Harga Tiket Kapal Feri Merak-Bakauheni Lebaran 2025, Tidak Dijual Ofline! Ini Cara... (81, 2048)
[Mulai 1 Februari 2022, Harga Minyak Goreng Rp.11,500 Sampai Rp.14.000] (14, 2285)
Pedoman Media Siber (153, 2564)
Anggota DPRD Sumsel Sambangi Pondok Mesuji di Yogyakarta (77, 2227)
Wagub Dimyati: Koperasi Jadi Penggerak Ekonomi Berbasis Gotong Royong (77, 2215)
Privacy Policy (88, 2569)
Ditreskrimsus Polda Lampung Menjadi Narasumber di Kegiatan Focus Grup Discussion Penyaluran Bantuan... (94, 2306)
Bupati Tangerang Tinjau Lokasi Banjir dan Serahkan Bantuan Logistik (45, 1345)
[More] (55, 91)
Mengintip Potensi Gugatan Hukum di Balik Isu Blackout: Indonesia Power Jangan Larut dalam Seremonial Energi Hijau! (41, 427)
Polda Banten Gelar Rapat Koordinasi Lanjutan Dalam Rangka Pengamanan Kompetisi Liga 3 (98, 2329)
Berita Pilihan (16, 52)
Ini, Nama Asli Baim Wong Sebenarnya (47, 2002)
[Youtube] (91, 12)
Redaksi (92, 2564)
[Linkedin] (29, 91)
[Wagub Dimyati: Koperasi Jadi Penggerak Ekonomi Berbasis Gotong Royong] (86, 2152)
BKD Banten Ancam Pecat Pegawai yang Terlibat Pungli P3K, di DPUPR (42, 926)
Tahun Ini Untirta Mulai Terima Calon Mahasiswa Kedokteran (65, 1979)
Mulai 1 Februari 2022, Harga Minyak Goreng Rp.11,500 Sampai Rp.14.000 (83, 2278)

·····

Task brief:
Pull out every line from the one with "[More] (55, 91)" to the end of the listing, and output only those.

Exercise answer:
[More] (55, 91)
Mengintip Potensi Gugatan Hukum di Balik Isu Blackout: Indonesia Power Jangan Larut dalam Seremonial Energi Hijau! (41, 427)
Polda Banten Gelar Rapat Koordinasi Lanjutan Dalam Rangka Pengamanan Kompetisi Liga 3 (98, 2329)
Berita Pilihan (16, 52)
Ini, Nama Asli Baim Wong Sebenarnya (47, 2002)
[Youtube] (91, 12)
Redaksi (92, 2564)
[Linkedin] (29, 91)
[Wagub Dimyati: Koperasi Jadi Penggerak Ekonomi Berbasis Gotong Royong] (86, 2152)
BKD Banten Ancam Pecat Pegawai yang Terlibat Pungli P3K, di DPUPR (42, 926)
Tahun Ini Untirta Mulai Terima Calon Mahasiswa Kedokteran (65, 1979)
Mulai 1 Februari 2022, Harga Minyak Goreng Rp.11,500 Sampai Rp.14.000 (83, 2278)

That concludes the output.